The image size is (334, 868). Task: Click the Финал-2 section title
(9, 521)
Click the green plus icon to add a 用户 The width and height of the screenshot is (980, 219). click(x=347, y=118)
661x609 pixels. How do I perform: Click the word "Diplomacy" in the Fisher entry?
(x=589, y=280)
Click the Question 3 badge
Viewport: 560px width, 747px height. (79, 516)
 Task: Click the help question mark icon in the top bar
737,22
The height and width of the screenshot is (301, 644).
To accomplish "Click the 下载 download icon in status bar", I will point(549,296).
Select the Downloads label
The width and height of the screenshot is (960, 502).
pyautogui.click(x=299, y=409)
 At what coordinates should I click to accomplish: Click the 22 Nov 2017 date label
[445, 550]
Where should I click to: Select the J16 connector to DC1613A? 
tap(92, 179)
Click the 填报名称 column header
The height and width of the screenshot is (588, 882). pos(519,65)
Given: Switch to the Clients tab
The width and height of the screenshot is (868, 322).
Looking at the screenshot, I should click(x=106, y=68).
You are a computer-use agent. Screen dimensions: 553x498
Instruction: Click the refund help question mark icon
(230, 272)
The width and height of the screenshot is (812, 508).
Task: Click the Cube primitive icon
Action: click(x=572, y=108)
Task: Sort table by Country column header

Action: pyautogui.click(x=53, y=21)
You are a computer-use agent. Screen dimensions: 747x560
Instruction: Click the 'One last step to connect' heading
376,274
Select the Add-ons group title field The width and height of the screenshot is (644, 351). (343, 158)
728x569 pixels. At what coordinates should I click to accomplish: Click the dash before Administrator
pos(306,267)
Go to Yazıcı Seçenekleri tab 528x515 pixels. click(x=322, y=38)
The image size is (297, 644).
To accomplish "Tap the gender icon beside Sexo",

### EXERCISE BRIEF
Whenever a line of the material holds the word "agent", copy it out.

### EXERCISE RESULT
You are a computer-use agent. Screen dimensions: 553x498
You are a computer-use agent. Screen dimensions: 747x560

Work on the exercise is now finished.